▸ **Records from a dataset**
begin

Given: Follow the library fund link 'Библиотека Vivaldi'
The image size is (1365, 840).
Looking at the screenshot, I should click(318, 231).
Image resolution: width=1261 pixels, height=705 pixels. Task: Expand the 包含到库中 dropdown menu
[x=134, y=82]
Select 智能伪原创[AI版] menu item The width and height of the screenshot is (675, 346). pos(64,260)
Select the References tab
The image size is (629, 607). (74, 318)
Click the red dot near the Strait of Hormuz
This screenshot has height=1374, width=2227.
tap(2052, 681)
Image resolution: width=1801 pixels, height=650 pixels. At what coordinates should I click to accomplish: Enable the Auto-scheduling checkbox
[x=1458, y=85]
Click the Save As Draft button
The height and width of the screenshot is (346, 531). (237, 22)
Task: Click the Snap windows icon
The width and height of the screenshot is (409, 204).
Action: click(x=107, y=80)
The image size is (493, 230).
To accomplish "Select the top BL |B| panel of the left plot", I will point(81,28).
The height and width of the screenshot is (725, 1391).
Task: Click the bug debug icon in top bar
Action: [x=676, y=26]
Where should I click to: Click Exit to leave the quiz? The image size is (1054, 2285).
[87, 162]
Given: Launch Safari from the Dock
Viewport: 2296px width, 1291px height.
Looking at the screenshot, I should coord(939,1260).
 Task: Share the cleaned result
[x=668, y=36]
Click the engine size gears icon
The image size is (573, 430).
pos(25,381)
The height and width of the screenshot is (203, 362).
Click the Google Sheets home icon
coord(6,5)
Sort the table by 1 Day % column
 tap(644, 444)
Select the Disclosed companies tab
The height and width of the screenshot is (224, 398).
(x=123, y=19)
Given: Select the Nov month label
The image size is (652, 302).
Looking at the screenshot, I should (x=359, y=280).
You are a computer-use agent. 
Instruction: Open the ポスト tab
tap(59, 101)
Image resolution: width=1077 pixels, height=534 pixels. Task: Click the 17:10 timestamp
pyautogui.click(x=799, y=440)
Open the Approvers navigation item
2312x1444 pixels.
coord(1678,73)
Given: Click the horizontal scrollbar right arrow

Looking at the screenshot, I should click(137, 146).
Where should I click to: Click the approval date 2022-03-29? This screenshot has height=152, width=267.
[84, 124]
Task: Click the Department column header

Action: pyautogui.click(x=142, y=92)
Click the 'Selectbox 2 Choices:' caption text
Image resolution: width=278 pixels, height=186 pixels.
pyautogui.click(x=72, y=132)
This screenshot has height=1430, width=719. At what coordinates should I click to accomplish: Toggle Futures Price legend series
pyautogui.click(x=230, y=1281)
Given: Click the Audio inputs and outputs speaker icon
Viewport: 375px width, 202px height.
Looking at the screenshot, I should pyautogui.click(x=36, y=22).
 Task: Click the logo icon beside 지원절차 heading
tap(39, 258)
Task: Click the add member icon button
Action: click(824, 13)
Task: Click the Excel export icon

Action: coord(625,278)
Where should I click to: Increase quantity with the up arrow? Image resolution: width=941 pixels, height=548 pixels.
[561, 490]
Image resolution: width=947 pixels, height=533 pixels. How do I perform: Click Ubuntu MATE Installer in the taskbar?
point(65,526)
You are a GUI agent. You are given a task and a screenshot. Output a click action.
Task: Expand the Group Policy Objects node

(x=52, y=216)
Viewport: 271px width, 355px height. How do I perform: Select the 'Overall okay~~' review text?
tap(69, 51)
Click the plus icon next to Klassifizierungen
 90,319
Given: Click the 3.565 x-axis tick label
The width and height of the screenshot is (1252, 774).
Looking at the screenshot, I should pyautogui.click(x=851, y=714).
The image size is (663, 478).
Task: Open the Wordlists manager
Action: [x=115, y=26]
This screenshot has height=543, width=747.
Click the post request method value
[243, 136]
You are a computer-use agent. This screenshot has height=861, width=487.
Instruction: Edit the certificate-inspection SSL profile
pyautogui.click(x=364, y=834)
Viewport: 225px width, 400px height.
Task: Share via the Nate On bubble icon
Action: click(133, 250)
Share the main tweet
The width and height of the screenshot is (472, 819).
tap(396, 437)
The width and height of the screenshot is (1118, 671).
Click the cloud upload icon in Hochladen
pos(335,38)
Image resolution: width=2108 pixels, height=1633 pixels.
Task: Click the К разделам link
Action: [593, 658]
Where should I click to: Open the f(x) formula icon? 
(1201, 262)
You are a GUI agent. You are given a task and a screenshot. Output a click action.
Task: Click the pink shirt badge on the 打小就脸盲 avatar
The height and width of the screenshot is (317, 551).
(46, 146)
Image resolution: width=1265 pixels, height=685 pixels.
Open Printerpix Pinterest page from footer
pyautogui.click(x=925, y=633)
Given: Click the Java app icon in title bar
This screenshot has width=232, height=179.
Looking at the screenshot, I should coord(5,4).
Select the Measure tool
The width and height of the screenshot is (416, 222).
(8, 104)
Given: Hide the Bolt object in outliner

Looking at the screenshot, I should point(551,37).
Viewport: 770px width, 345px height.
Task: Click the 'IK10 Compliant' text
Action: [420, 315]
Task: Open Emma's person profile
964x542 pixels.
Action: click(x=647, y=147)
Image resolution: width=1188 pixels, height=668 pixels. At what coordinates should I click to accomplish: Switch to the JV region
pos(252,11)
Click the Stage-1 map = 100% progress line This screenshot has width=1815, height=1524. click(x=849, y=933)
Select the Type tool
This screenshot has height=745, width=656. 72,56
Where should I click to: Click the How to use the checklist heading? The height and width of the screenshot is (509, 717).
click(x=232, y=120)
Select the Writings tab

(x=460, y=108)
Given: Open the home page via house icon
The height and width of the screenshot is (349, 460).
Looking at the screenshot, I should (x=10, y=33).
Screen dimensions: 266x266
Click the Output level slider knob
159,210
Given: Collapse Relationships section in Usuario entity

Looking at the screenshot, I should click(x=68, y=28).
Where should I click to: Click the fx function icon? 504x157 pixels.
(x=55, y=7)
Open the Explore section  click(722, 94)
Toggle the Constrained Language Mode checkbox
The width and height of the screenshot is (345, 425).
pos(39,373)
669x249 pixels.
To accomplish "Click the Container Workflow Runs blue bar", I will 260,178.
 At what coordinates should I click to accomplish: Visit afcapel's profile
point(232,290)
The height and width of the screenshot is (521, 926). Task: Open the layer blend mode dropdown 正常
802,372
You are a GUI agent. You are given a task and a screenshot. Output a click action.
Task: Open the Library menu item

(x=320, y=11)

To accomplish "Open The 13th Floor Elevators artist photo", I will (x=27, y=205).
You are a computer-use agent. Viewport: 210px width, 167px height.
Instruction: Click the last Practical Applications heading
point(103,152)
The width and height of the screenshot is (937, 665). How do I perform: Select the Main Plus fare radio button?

end

Give every line of the records above as a JSON list of strings, one string per line, with blank lines omitted.

[
  "Given: Follow the library fund link 'Библиотека Vivaldi'",
  "The image size is (1365, 840).",
  "Looking at the screenshot, I should click(318, 231).",
  "Image resolution: width=1261 pixels, height=705 pixels. Task: Expand the 包含到库中 dropdown menu",
  "[x=134, y=82]",
  "Select 智能伪原创[AI版] menu item The width and height of the screenshot is (675, 346). pos(64,260)",
  "Select the References tab",
  "The image size is (629, 607). (74, 318)",
  "Click the red dot near the Strait of Hormuz",
  "This screenshot has height=1374, width=2227.",
  "tap(2052, 681)",
  "Image resolution: width=1801 pixels, height=650 pixels. At what coordinates should I click to accomplish: Enable the Auto-scheduling checkbox",
  "[x=1458, y=85]",
  "Click the Save As Draft button",
  "The height and width of the screenshot is (346, 531). (237, 22)",
  "Task: Click the Snap windows icon",
  "The width and height of the screenshot is (409, 204).",
  "Action: click(x=107, y=80)",
  "The image size is (493, 230).",
  "To accomplish \"Select the top BL |B| panel of the left plot\", I will point(81,28).",
  "The height and width of the screenshot is (725, 1391).",
  "Task: Click the bug debug icon in top bar",
  "Action: [x=676, y=26]",
  "Where should I click to: Click Exit to leave the quiz? The image size is (1054, 2285).",
  "[87, 162]",
  "Given: Launch Safari from the Dock",
  "Viewport: 2296px width, 1291px height.",
  "Looking at the screenshot, I should coord(939,1260).",
  " Task: Share the cleaned result",
  "[x=668, y=36]",
  "Click the engine size gears icon",
  "The image size is (573, 430).",
  "pos(25,381)",
  "The height and width of the screenshot is (203, 362).",
  "Click the Google Sheets home icon",
  "coord(6,5)",
  "Sort the table by 1 Day % column",
  " tap(644, 444)",
  "Select the Disclosed companies tab",
  "The height and width of the screenshot is (224, 398).",
  "(x=123, y=19)",
  "Given: Select the Nov month label",
  "The image size is (652, 302).",
  "Looking at the screenshot, I should (x=359, y=280).",
  "You are a computer-use agent. ",
  "Instruction: Open the ポスト tab",
  "tap(59, 101)",
  "Image resolution: width=1077 pixels, height=534 pixels. Task: Click the 17:10 timestamp",
  "pyautogui.click(x=799, y=440)",
  "Open the Approvers navigation item",
  "2312x1444 pixels.",
  "coord(1678,73)",
  "Given: Click the horizontal scrollbar right arrow",
  "Looking at the screenshot, I should click(137, 146).",
  "Where should I click to: Click the approval date 2022-03-29? This screenshot has height=152, width=267.",
  "[84, 124]",
  "Task: Click the Department column header",
  "Action: pyautogui.click(x=142, y=92)",
  "Click the 'Selectbox 2 Choices:' caption text",
  "Image resolution: width=278 pixels, height=186 pixels.",
  "pyautogui.click(x=72, y=132)",
  "This screenshot has height=1430, width=719. At what coordinates should I click to accomplish: Toggle Futures Price legend series",
  "pyautogui.click(x=230, y=1281)",
  "Given: Click the Audio inputs and outputs speaker icon",
  "Viewport: 375px width, 202px height.",
  "Looking at the screenshot, I should pyautogui.click(x=36, y=22).",
  " Task: Click the logo icon beside 지원절차 heading",
  "tap(39, 258)",
  "Task: Click the add member icon button",
  "Action: click(824, 13)",
  "Task: Click the Excel export icon",
  "Action: coord(625,278)",
  "Where should I click to: Increase quantity with the up arrow? Image resolution: width=941 pixels, height=548 pixels.",
  "[561, 490]",
  "Image resolution: width=947 pixels, height=533 pixels. How do I perform: Click Ubuntu MATE Installer in the taskbar?",
  "point(65,526)",
  "You are a GUI agent. You are given a task and a screenshot. Output a click action.",
  "Task: Expand the Group Policy Objects node",
  "(x=52, y=216)",
  "Viewport: 271px width, 355px height. How do I perform: Select the 'Overall okay~~' review text?",
  "tap(69, 51)",
  "Click the plus icon next to Klassifizierungen",
  " 90,319",
  "Given: Click the 3.565 x-axis tick label",
  "The width and height of the screenshot is (1252, 774).",
  "Looking at the screenshot, I should pyautogui.click(x=851, y=714).",
  "The image size is (663, 478).",
  "Task: Open the Wordlists manager",
  "Action: [x=115, y=26]",
  "This screenshot has height=543, width=747.",
  "Click the post request method value",
  "[243, 136]",
  "You are a computer-use agent. This screenshot has height=861, width=487.",
  "Instruction: Edit the certificate-inspection SSL profile",
  "pyautogui.click(x=364, y=834)",
  "Viewport: 225px width, 400px height.",
  "Task: Share via the Nate On bubble icon",
  "Action: click(133, 250)",
  "Share the main tweet",
  "The width and height of the screenshot is (472, 819).",
  "tap(396, 437)",
  "The width and height of the screenshot is (1118, 671).",
  "Click the cloud upload icon in Hochladen",
  "pos(335,38)",
  "Image resolution: width=2108 pixels, height=1633 pixels.",
  "Task: Click the К разделам link",
  "Action: [593, 658]",
  "Where should I click to: Open the f(x) formula icon? ",
  "(1201, 262)",
  "You are a GUI agent. You are given a task and a screenshot. Output a click action.",
  "Task: Click the pink shirt badge on the 打小就脸盲 avatar",
  "The height and width of the screenshot is (317, 551).",
  "(46, 146)",
  "Image resolution: width=1265 pixels, height=685 pixels.",
  "Open Printerpix Pinterest page from footer",
  "pyautogui.click(x=925, y=633)",
  "Given: Click the Java app icon in title bar",
  "This screenshot has width=232, height=179.",
  "Looking at the screenshot, I should coord(5,4).",
  "Select the Measure tool",
  "The width and height of the screenshot is (416, 222).",
  "(8, 104)",
  "Given: Hide the Bolt object in outliner",
  "Looking at the screenshot, I should point(551,37).",
  "Viewport: 770px width, 345px height.",
  "Task: Click the 'IK10 Compliant' text",
  "Action: [420, 315]",
  "Task: Open Emma's person profile",
  "964x542 pixels.",
  "Action: click(x=647, y=147)",
  "Image resolution: width=1188 pixels, height=668 pixels. At what coordinates should I click to accomplish: Switch to the JV region",
  "pos(252,11)",
  "Click the Stage-1 map = 100% progress line This screenshot has width=1815, height=1524. click(x=849, y=933)",
  "Select the Type tool",
  "This screenshot has height=745, width=656. 72,56",
  "Where should I click to: Click the How to use the checklist heading? The height and width of the screenshot is (509, 717).",
  "click(x=232, y=120)",
  "Select the Writings tab",
  "(x=460, y=108)",
  "Given: Open the home page via house icon",
  "The height and width of the screenshot is (349, 460).",
  "Looking at the screenshot, I should (x=10, y=33).",
  "Screen dimensions: 266x266",
  "Click the Output level slider knob",
  "159,210",
  "Given: Collapse Relationships section in Usuario entity",
  "Looking at the screenshot, I should click(x=68, y=28).",
  "Where should I click to: Click the fx function icon? 504x157 pixels.",
  "(x=55, y=7)",
  "Open the Explore section  click(722, 94)",
  "Toggle the Constrained Language Mode checkbox",
  "The width and height of the screenshot is (345, 425).",
  "pos(39,373)",
  "669x249 pixels.",
  "To accomplish \"Click the Container Workflow Runs blue bar\", I will 260,178.",
  " At what coordinates should I click to accomplish: Visit afcapel's profile",
  "point(232,290)",
  "The height and width of the screenshot is (521, 926). Task: Open the layer blend mode dropdown 正常",
  "802,372",
  "You are a GUI agent. You are given a task and a screenshot. Output a click action.",
  "Task: Open the Library menu item",
  "(x=320, y=11)",
  "To accomplish \"Open The 13th Floor Elevators artist photo\", I will (x=27, y=205).",
  "You are a computer-use agent. Viewport: 210px width, 167px height.",
  "Instruction: Click the last Practical Applications heading",
  "point(103,152)",
  "The width and height of the screenshot is (937, 665). How do I perform: Select the Main Plus fare radio button?"
]